Cartoline acquesi
Quando nacqui faceva freddo. Freddo che gelava le ossa. Le spezzava. Quando nacqui la città era lí che mi ignorava, ignorante come solo un’ amante tutta ancora da conquistare può essere. Venni al mondo e tre anni dopo al Salone delle Terme si spensero definitivamente le luci sulla Bella Epoque. Un mondo si era estinto dopo il mio primordiale arrivo.
Io non me lo ricordo. Ho sempre e solo visto il buio. Ho visto il tramonto delle civiltà e l’alba delle barbarie. Naturalmente. Però ci ha pensato mia madre a raccontarmelo. Le madri hanno una grande influenza sulla vita futura dei figli, su ogni singolo aspetto della loro futura esistenza. Non so cosa le madri dei grandi possano aver mai deciso di raccontare ai loro pargoli. La mia decise di raccontarmi la conclusione, la fine, il termine, facendo di me qualcosa destinato all’estinzione. Poco importa che sul mio cammino, da lì a breve, si parò il fato a cambiarmi l’andatura, il percorso, riservandomi la felicità dei diversi, la gioa della solitudine, l’eleganza del difetto.
Sarei sembrato un tirannosauro. Una parola composta da termini greci e latini, il tyrannos ellenico cioè il sovrano e il sauros latino, la lucertola. Il re delle lucertole, era così claudicante il mio futuro.
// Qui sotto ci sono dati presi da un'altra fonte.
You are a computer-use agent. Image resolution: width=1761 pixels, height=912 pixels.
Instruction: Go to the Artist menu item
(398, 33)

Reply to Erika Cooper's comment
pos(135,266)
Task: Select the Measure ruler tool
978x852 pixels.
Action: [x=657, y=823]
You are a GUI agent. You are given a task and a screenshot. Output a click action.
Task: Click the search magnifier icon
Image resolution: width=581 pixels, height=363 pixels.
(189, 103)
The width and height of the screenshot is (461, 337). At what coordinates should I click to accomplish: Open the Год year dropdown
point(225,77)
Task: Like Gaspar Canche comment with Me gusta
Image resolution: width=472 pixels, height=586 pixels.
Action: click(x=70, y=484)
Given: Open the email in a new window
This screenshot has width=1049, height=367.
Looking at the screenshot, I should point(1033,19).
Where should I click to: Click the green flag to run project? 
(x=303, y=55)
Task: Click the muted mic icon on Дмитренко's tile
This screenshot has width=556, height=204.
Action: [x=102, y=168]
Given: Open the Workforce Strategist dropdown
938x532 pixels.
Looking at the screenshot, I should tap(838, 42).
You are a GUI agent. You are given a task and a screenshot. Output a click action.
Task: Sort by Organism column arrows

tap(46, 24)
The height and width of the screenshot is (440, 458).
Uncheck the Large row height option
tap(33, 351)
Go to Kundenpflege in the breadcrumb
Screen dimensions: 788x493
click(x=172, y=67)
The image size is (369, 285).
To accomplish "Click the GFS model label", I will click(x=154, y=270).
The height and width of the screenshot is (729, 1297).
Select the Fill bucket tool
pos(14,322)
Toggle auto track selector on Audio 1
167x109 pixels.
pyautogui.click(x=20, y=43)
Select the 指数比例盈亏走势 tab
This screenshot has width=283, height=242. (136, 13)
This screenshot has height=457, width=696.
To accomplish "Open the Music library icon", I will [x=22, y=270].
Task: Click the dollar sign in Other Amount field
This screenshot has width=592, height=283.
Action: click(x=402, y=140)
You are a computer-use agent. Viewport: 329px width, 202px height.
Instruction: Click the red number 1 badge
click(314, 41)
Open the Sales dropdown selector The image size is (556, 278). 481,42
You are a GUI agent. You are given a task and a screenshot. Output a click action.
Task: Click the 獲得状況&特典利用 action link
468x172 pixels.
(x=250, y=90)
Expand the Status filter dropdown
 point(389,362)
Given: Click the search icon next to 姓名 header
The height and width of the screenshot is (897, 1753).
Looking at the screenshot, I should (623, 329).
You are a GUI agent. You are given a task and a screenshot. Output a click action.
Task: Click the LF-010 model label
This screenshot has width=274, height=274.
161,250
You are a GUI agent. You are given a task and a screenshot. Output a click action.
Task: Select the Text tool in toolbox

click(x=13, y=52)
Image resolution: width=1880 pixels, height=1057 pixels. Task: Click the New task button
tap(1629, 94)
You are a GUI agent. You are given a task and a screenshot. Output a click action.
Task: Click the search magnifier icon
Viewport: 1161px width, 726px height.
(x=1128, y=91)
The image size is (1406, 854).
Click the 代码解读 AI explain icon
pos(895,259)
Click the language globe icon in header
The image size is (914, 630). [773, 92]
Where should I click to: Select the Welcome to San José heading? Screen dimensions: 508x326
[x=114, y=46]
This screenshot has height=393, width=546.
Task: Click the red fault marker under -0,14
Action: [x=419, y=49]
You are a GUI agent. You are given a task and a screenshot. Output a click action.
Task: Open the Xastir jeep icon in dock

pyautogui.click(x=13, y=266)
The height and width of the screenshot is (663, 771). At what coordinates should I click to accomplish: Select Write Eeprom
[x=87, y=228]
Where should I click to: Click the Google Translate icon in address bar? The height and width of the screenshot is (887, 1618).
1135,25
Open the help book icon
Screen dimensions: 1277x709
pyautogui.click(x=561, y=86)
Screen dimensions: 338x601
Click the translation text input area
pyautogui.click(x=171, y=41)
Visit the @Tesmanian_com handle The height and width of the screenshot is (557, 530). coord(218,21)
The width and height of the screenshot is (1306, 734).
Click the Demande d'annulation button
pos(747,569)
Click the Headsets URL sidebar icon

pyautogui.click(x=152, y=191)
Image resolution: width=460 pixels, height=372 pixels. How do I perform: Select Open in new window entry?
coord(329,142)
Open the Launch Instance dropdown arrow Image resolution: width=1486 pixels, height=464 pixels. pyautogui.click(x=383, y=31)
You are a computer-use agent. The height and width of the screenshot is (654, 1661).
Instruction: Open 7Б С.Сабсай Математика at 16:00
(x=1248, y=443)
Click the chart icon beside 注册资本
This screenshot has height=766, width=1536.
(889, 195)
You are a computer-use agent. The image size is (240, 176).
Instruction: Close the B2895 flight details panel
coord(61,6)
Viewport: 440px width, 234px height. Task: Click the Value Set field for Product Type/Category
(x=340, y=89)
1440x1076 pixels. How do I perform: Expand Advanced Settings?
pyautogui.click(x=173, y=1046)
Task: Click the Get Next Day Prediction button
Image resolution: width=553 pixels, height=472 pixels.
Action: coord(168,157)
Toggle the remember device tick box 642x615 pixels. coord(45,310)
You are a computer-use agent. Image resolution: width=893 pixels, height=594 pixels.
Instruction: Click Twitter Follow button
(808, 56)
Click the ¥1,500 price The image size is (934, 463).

Tornando a mia madre ricordo come lei amava soffermarsi sempre a parlare di un mondo di eleganza e di onore. Di guerre combattute per imperi che si sono sciolti come la cera delle candele all’arrivo dell’elettricità. Di balli militareschi, di nobildonne e gentiluomini.
Mio padre era genovese. Genova è a un tiro di schioppo da qui. Genova ci ignora con le sue storie di mare e con quel suo continuo via vai di gente. Noi invece siamo sempre gli stessi. C’è la ferrovia, il treno, ma per guadare il fiume ci affidiamo alla zattera quando abbiamo una lira da passare la Bormida. Restiamo qui, confinati, cercando l’oro della minuscola orografia nei miti delle osterie e delle taverne, con il Buti, il Ciampi, il francese e tutti gli altri.
Un giorno me ne andrò da qui. Cercherò le tracce di quel che resta di quel mondo dimenticato che solo mia madre ricorda. Una donna d’altri tempi, di prima del motore, una donna fatta di rabbia e d’amore. Una donna che mi chiama Gaetano. Solo lei usa quel nome, gli altri mi chiamano pazzo, quando lo fanno mentre i più mi deridono, qualcuno mi ama. Il mondo, quello che avrei voluto, non c’è più.